Here is the recording (ECM, conducted by Roger Heaton) of the first section and the beginning of the second. We had a good discussion in class about why the piece doesn’t sound particularly minimalist or postminimalist. Part of it is the foregrounded and highly expressive melody in the bass clarinet. Another part is that, unlike in most minimalist-related music, the harmonies don’t sound functionally equivalent. Because of the augmented fifths and the variable and sometimes dissonant bass notes, there are purposeful-sounding gradations in the calmness or intensity of the chords, which give the piece a more uneven emotional shape than is common in minimalism. And yet, the harmonic rhythm is pretty regular, either two measures per chord or in some sections three; and the way I’m aurally programmed I still hear the piece as postminimalist because of the way the melodies sound derived from the harmony rather than vice versa, drawing the chromatic connections between distantly related chords in exactly the way Glass does in the “Bed” scene of Einstein on the Beach. Most obviously, here’s the opening alto sax melody with chords from the Air section, and you can hear the audio here:
Perhaps it’s only because I am so attuned to noticing how minimalist music operates beneath the surface that I hear this piece as minimalist. The analysis confirms my impression that the harmonies may have been composed first and the melody laid over it; at least it sounds like it’s the harmony that drives the music. I do something similar in the final movement of my Transcendental Sonnets, a nine-minute chain of seventh chords, although determined via parsimonious voice-leading rather than intervals or root movement. And I didn’t have to go to Gavin Bryars for the idea, it was all implicit in Einstein. Still, that’s a quintessentially Gannian kind of melody in that example. No wonder I love the piece.

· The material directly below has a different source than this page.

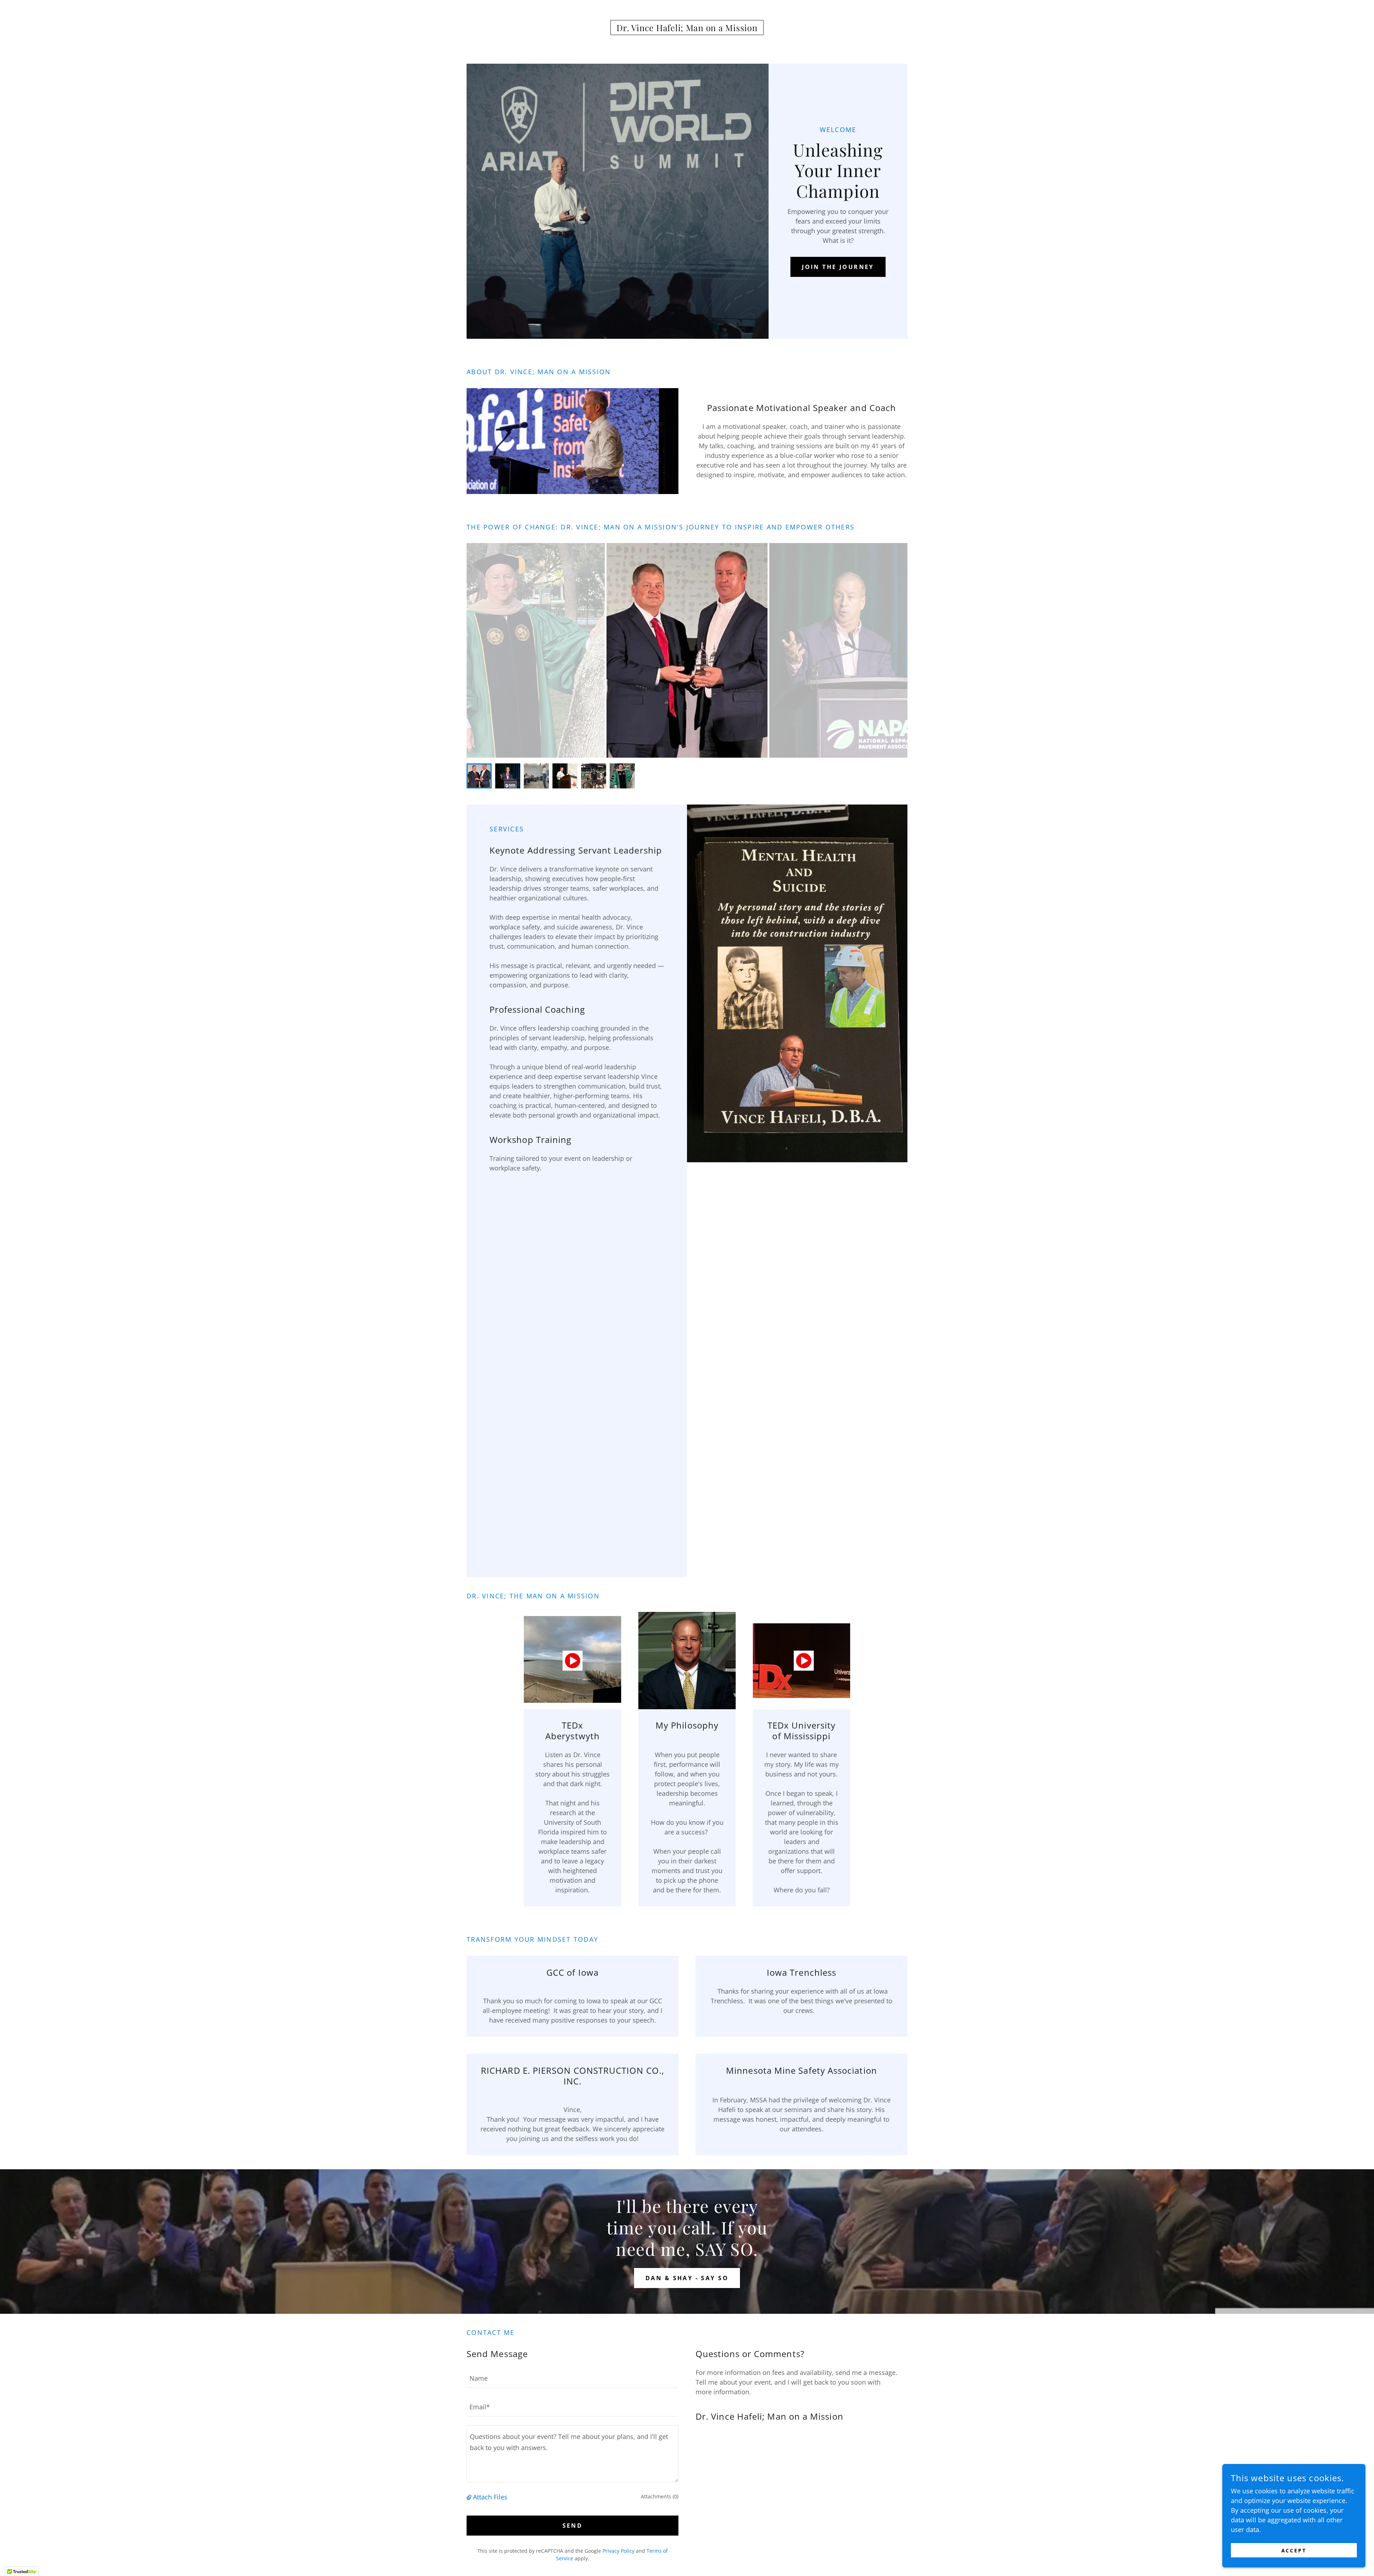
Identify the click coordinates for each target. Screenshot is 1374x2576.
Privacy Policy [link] (618, 2550)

One of the things that I love about teaching minimalist music analytically is that it’s such a good pedagogical model for young composers. When I was an undergrad I was trying to mimic Boulez and Berio, and I didn’t have nearly enough technique under my belt to achieve anything close to their complexity and subtlety; I hadn’t “come up through the ranks” on that complicated history. But minimalist pieces tend to be clear in their structure and often deceptively obvious in their procedure once you look just beneath the surface. They embody a level of technique that students truly could imitate and pull off, and while some will take that as a criticism of the music, it’s not. The pieces are attractive and remain so after years of listenings, and the students are thrilled with them. But such minimalist pieces often draw tremendous length from very little material, which, if I remember my history of musical aesthetics correctly, used to be considered quite a virtue (see Bach, J.S., and Webern, Anton, for instance). I would love to command a composition student, “Pick three notes and write an entire 30-minute ensemble piece using only patterns derived from them,” and then show him or her that Bryars did exactly that, with stunning results. It’s such a great repertoire for a student to start out with, and if they want to do something more complicated later, they can always move on. Personally, I would find this rich kind of simplicity enough to aim for.